= SUAS TAREFAS =
• a. No texto sobre a luta das mulheres Kaiowá e Guarani, em quais países estava o maior número de indígenas da América Latina?
• b. Prossiga com o texto sobre a luta das mulheres Kaiowá e Guarani a partir do ponto em que ele termina.

= TEXTO FORNECIDO =
──────────

Os dados das fontes secundárias foram organizados, de modo a melhor compreender o contexto territorial no qual emergiram as lutas resistência, que vêm contribuindo para o empoderamento das mulheres Kaiowá e Guarani. As falas obtidas por meio de entrevistas semiestruturadas (grupo focal e individuais) foram transcritas na íntegra, para serem interpretadas a partir de categorias pré-estabelecidas.
Discussão dos resultados
As estratégias de luta de emancipação, organizadas pelas lideranças femininas, a partir da Reserva Indígena de Dourados, como se pode apreciar, enquadram-se na categoria de “emancipação libertadora” de Sardenberg (2010), como uma luta de natureza coletiva, ainda que os aspectos pessoais não sejam ignorados. Como integrantes de sociedades minoritárias em busca de maior autonomia, essas lutas também se expressam como resistência, num processo de recriação de seu próprio modo de vida. Por se tratar de um objeto de pesquisa de natureza complexa, optou-se avaliá-la no contexto histórico e espacial no qual a luta se manifesta.
Kaiowá e guarani no contexto latinoamericano, brasileiro e de Mato Grosso do Sul
O processo de colonização da América Latina, conforme aponta Aguilera Urquiza (2016), contribuiu, não só para o desaparecimento de muitos grupos indígenas, como parte deles foi sendo absorvido na sociedade dos colonizadores, ou então submetido a situações de violência. De acordo com o Relatório da Cepal, apresentado à ONU em 2014, os 826 grupos indígenas na América Latina existentes em 2010 representavam apenas 8% da população desse continente, sendo que 17% deles viviam em extrema pobreza. O maior número de indígenas estava no Brasil, Colômbia, Peru e México, embora sob risco de desaparecimento. No início da colonização portuguesa, a população indígena no Brasil foi estimada entre 2 a 4 milhões de habitantes indígenas (Funai, 2018), mas até a década de 1970, a população já havia sido reduzida em 70 mil habitantes.

──────────

= MATERIAL FORNECIDO =
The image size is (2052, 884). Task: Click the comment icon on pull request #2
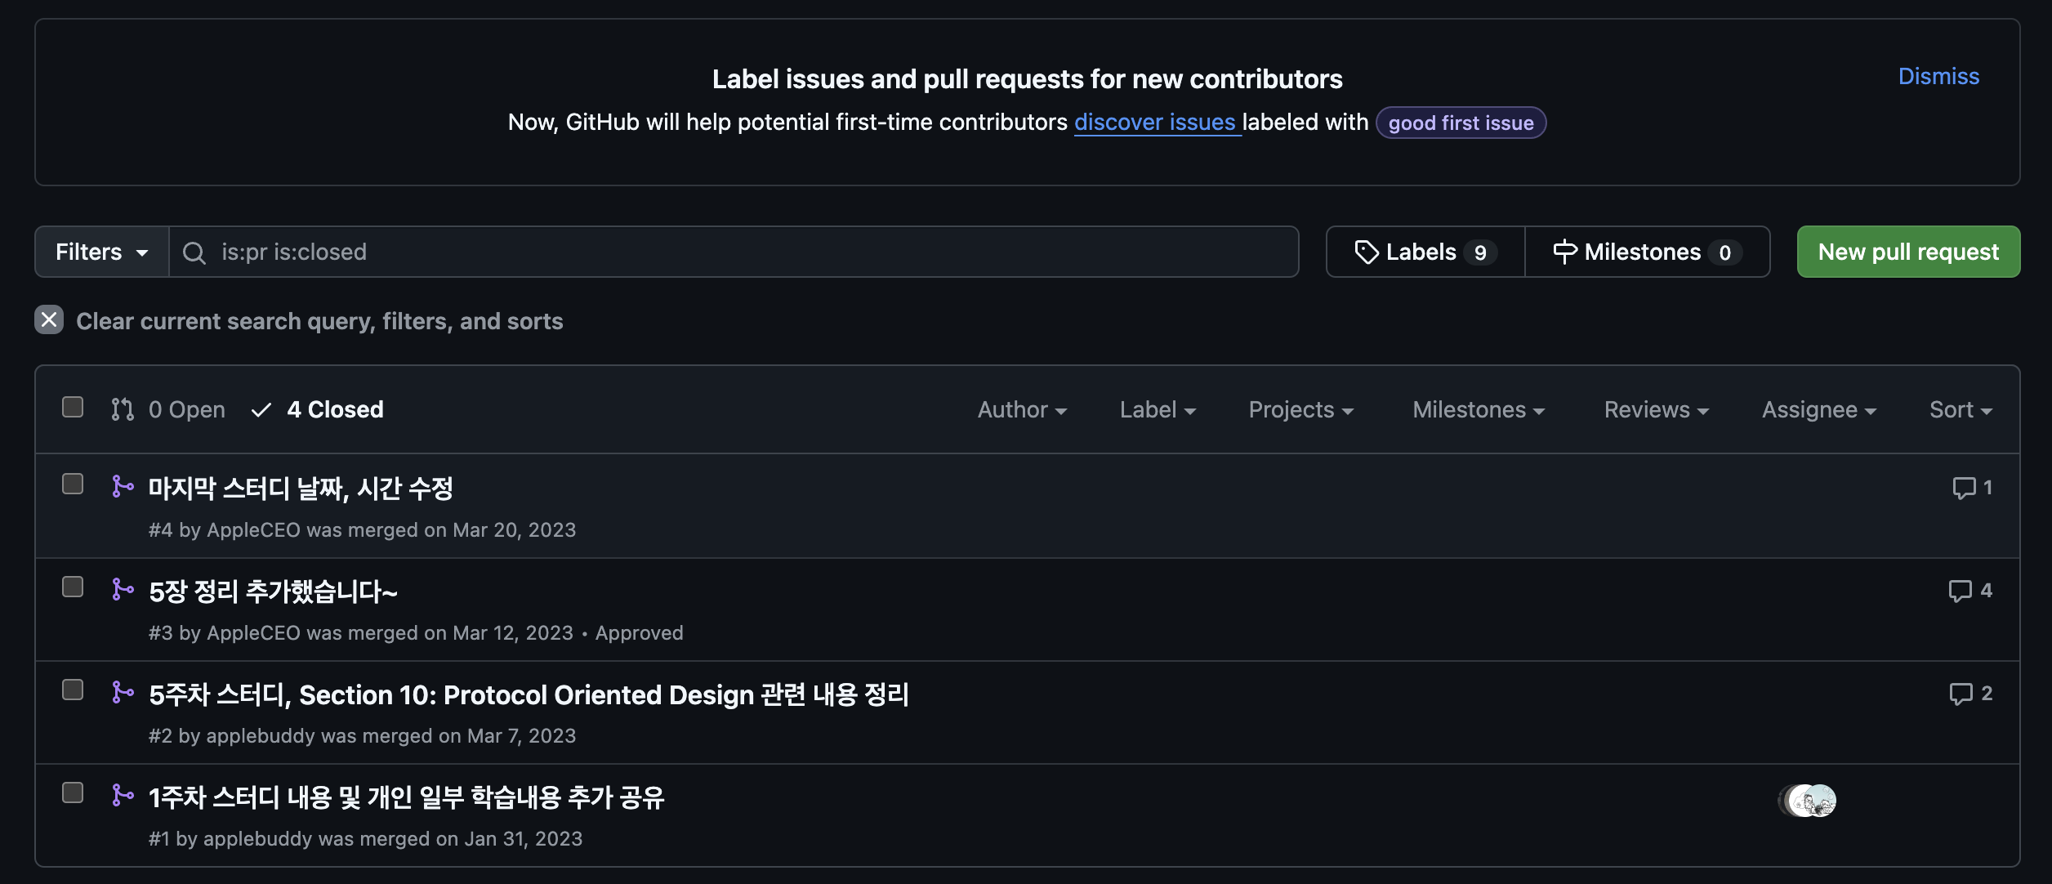(x=1961, y=694)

──────────

= RESULTADOS =
• a. Brasil, Colômbia, Peru e México.

• b.
O Serviço de Proteção aos Índios (SPI) foi o primeiro órgão do governo federal, criado no Brasil em 1910, para prestar assistência às populações indígenas, serviço até então realizado somente por organizações religiosas. O trabalho mais importante desse órgão foi o de confinar uma grande parte desses povos em reservas indígenas. Em 1967, ele foi transformado em Fundação Nacional do Índio (Funai), com a finalidade de coordenar e gerir as políticas públicas federais de proteção dos direitos indígenas. Passaram a fazer parte de suas atribuições, os estudos de identificação e delimitação, demarcação, regularização fundiária e cadastramento de terras tradicionalmente ocupadas por povos indígenas, bem como o monitoramento dessas terras. Nas décadas seguintes, o país conheceu um processo de recuperação demográfica, que se acelerou especialmente no final do século XX e início do século XXI. Em 2010, de acordo com o censo oficial do IBGE, o Brasil já abrigava 817.962 habitantes indígenas, o que significou um crescimento de 205% em relação a 1991. Mesmo assim, esse contingente não representa mais do que 0,4% da população total do país. Pelo mesmo mesmo Censo de 2010, pôde-se constatar que as terras indígenas ocupavam 13,8% da área brasileira, basicamente 98,25% concentrada na Amazônia (ISA, 2018). A Constituição Federal Brasileira de 1988, nos artigos 231 e 232, reconheceu os direitos dos povos indígenas e a necessidade de proteger sua cultura, língua, costumes, tradições e territórios tradicionais, assim como a necessidade do governo brasileiro de garantir o respeito por suas propriedades. No entanto, são muitas as comunidades que ainda aguardam pela restituição de suas terras (Aguilera Urquiza, 2016).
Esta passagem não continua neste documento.